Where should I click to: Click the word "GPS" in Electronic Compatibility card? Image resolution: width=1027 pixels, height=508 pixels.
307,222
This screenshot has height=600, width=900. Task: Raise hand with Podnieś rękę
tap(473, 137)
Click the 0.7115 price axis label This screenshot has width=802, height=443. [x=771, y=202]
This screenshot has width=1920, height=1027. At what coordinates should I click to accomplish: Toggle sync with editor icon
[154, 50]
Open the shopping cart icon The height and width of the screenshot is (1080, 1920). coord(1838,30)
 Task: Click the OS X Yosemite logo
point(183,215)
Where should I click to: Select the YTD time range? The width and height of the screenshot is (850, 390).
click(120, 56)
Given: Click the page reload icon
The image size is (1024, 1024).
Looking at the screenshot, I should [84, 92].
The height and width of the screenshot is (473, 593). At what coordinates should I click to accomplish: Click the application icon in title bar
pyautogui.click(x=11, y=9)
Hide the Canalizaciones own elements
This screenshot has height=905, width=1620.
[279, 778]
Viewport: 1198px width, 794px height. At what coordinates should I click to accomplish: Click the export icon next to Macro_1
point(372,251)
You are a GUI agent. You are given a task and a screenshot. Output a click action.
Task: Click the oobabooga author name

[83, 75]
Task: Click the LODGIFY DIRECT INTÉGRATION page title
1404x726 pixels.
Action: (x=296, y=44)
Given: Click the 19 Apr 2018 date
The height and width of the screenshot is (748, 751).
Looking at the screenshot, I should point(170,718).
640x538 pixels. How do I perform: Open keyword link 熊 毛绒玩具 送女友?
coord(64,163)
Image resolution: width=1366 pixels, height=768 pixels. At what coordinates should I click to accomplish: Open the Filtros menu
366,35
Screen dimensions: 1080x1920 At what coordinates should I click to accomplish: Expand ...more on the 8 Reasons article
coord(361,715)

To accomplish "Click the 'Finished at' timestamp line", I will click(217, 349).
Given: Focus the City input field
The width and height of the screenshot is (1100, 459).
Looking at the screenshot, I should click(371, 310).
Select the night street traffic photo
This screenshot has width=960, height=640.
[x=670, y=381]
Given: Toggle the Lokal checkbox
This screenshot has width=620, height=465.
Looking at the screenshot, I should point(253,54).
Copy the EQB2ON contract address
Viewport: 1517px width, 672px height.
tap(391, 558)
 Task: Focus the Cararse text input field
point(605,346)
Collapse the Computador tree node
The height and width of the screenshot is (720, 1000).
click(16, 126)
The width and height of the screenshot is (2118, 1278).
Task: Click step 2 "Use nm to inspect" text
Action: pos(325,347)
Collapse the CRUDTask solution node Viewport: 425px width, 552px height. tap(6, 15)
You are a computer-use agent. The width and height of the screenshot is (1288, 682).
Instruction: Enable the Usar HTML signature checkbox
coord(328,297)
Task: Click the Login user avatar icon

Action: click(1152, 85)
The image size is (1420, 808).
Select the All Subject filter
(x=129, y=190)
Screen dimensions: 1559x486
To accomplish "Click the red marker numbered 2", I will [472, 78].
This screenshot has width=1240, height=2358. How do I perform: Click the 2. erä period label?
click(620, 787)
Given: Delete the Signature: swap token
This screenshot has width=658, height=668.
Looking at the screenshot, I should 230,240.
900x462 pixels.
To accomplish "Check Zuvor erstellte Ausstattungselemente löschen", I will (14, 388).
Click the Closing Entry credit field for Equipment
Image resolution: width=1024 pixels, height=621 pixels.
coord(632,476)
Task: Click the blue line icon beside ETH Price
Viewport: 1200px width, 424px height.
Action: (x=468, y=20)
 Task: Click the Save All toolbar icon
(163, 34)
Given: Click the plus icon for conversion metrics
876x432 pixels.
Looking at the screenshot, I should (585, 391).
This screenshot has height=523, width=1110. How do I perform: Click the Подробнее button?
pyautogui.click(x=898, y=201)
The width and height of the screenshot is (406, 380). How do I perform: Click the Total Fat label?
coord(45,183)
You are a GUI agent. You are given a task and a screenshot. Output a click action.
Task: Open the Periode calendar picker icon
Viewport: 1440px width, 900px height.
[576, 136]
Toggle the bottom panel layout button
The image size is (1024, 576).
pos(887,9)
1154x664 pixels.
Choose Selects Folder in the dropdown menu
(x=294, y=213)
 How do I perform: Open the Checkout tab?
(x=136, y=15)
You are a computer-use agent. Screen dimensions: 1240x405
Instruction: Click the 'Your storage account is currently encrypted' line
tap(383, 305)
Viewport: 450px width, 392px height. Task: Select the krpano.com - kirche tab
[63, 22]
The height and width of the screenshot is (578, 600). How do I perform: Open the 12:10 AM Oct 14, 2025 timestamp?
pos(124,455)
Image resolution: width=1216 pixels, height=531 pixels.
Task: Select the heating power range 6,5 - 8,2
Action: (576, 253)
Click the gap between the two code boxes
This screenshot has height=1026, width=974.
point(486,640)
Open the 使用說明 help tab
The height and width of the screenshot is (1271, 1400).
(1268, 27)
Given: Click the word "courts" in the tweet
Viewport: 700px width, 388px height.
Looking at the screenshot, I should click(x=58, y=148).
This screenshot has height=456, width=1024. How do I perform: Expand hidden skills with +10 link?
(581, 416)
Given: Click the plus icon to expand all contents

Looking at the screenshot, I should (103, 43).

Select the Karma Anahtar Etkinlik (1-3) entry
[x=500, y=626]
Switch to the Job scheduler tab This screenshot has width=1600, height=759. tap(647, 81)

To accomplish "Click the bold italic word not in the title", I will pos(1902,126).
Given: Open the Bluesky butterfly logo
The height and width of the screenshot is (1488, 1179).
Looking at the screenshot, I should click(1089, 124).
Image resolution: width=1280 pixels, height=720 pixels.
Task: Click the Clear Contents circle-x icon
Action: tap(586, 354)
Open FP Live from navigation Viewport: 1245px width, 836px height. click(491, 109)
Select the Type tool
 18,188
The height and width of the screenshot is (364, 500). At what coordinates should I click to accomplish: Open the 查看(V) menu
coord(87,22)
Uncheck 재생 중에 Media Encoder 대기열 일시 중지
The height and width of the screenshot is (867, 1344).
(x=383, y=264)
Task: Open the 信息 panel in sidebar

__________

* TASK PROMPT *
Would you print each line of the listing again, unaltered?

* REPLY TO THE TASK *
Where should I click to: Click the word "GPS" in Electronic Compatibility card? Image resolution: width=1027 pixels, height=508 pixels.
307,222
This screenshot has height=600, width=900. Task: Raise hand with Podnieś rękę
tap(473, 137)
Click the 0.7115 price axis label This screenshot has width=802, height=443. [x=771, y=202]
This screenshot has width=1920, height=1027. At what coordinates should I click to accomplish: Toggle sync with editor icon
[154, 50]
Open the shopping cart icon The height and width of the screenshot is (1080, 1920). coord(1838,30)
 Task: Click the OS X Yosemite logo
point(183,215)
Where should I click to: Select the YTD time range? The width and height of the screenshot is (850, 390).
click(120, 56)
Given: Click the page reload icon
The image size is (1024, 1024).
Looking at the screenshot, I should [84, 92].
The height and width of the screenshot is (473, 593). At what coordinates should I click to accomplish: Click the application icon in title bar
pyautogui.click(x=11, y=9)
Hide the Canalizaciones own elements
This screenshot has height=905, width=1620.
[279, 778]
Viewport: 1198px width, 794px height. At what coordinates should I click to accomplish: Click the export icon next to Macro_1
point(372,251)
You are a GUI agent. You are given a task and a screenshot. Output a click action.
Task: Click the oobabooga author name

[83, 75]
Task: Click the LODGIFY DIRECT INTÉGRATION page title
1404x726 pixels.
Action: (x=296, y=44)
Given: Click the 19 Apr 2018 date
The height and width of the screenshot is (748, 751).
Looking at the screenshot, I should point(170,718).
640x538 pixels. How do I perform: Open keyword link 熊 毛绒玩具 送女友?
coord(64,163)
Image resolution: width=1366 pixels, height=768 pixels. At what coordinates should I click to accomplish: Open the Filtros menu
366,35
Screen dimensions: 1080x1920 At what coordinates should I click to accomplish: Expand ...more on the 8 Reasons article
coord(361,715)

To accomplish "Click the 'Finished at' timestamp line", I will click(217, 349).
Given: Focus the City input field
The width and height of the screenshot is (1100, 459).
Looking at the screenshot, I should click(371, 310).
Select the night street traffic photo
This screenshot has width=960, height=640.
[x=670, y=381]
Given: Toggle the Lokal checkbox
This screenshot has width=620, height=465.
Looking at the screenshot, I should point(253,54).
Copy the EQB2ON contract address
Viewport: 1517px width, 672px height.
tap(391, 558)
 Task: Focus the Cararse text input field
point(605,346)
Collapse the Computador tree node
The height and width of the screenshot is (720, 1000).
click(16, 126)
The width and height of the screenshot is (2118, 1278).
Task: Click step 2 "Use nm to inspect" text
Action: pos(325,347)
Collapse the CRUDTask solution node Viewport: 425px width, 552px height. tap(6, 15)
You are a computer-use agent. The width and height of the screenshot is (1288, 682).
Instruction: Enable the Usar HTML signature checkbox
coord(328,297)
Task: Click the Login user avatar icon

Action: click(1152, 85)
The image size is (1420, 808).
Select the All Subject filter
(x=129, y=190)
Screen dimensions: 1559x486
To accomplish "Click the red marker numbered 2", I will [472, 78].
This screenshot has width=1240, height=2358. How do I perform: Click the 2. erä period label?
click(620, 787)
Given: Delete the Signature: swap token
This screenshot has width=658, height=668.
Looking at the screenshot, I should 230,240.
900x462 pixels.
To accomplish "Check Zuvor erstellte Ausstattungselemente löschen", I will (14, 388).
Click the Closing Entry credit field for Equipment
Image resolution: width=1024 pixels, height=621 pixels.
coord(632,476)
Task: Click the blue line icon beside ETH Price
Viewport: 1200px width, 424px height.
Action: (x=468, y=20)
 Task: Click the Save All toolbar icon
(163, 34)
Given: Click the plus icon for conversion metrics
876x432 pixels.
Looking at the screenshot, I should (585, 391).
This screenshot has height=523, width=1110. How do I perform: Click the Подробнее button?
pyautogui.click(x=898, y=201)
The width and height of the screenshot is (406, 380). How do I perform: Click the Total Fat label?
coord(45,183)
You are a GUI agent. You are given a task and a screenshot. Output a click action.
Task: Open the Periode calendar picker icon
Viewport: 1440px width, 900px height.
[576, 136]
Toggle the bottom panel layout button
The image size is (1024, 576).
pos(887,9)
1154x664 pixels.
Choose Selects Folder in the dropdown menu
(x=294, y=213)
 How do I perform: Open the Checkout tab?
(x=136, y=15)
You are a computer-use agent. Screen dimensions: 1240x405
Instruction: Click the 'Your storage account is currently encrypted' line
tap(383, 305)
Viewport: 450px width, 392px height. Task: Select the krpano.com - kirche tab
[63, 22]
The height and width of the screenshot is (578, 600). How do I perform: Open the 12:10 AM Oct 14, 2025 timestamp?
pos(124,455)
Image resolution: width=1216 pixels, height=531 pixels.
Task: Select the heating power range 6,5 - 8,2
Action: (576, 253)
Click the gap between the two code boxes
This screenshot has height=1026, width=974.
point(486,640)
Open the 使用說明 help tab
The height and width of the screenshot is (1271, 1400).
(1268, 27)
Given: Click the word "courts" in the tweet
Viewport: 700px width, 388px height.
Looking at the screenshot, I should click(x=58, y=148).
This screenshot has height=456, width=1024. How do I perform: Expand hidden skills with +10 link?
(581, 416)
Given: Click the plus icon to expand all contents

Looking at the screenshot, I should (103, 43).

Select the Karma Anahtar Etkinlik (1-3) entry
[x=500, y=626]
Switch to the Job scheduler tab This screenshot has width=1600, height=759. tap(647, 81)

To accomplish "Click the bold italic word not in the title", I will pos(1902,126).
Given: Open the Bluesky butterfly logo
The height and width of the screenshot is (1488, 1179).
Looking at the screenshot, I should click(1089, 124).
Image resolution: width=1280 pixels, height=720 pixels.
Task: Click the Clear Contents circle-x icon
Action: tap(586, 354)
Open FP Live from navigation Viewport: 1245px width, 836px height. click(491, 109)
Select the Type tool
 18,188
The height and width of the screenshot is (364, 500). At what coordinates should I click to accomplish: Open the 查看(V) menu
coord(87,22)
Uncheck 재생 중에 Media Encoder 대기열 일시 중지
The height and width of the screenshot is (867, 1344).
(x=383, y=264)
Task: Open the 信息 panel in sidebar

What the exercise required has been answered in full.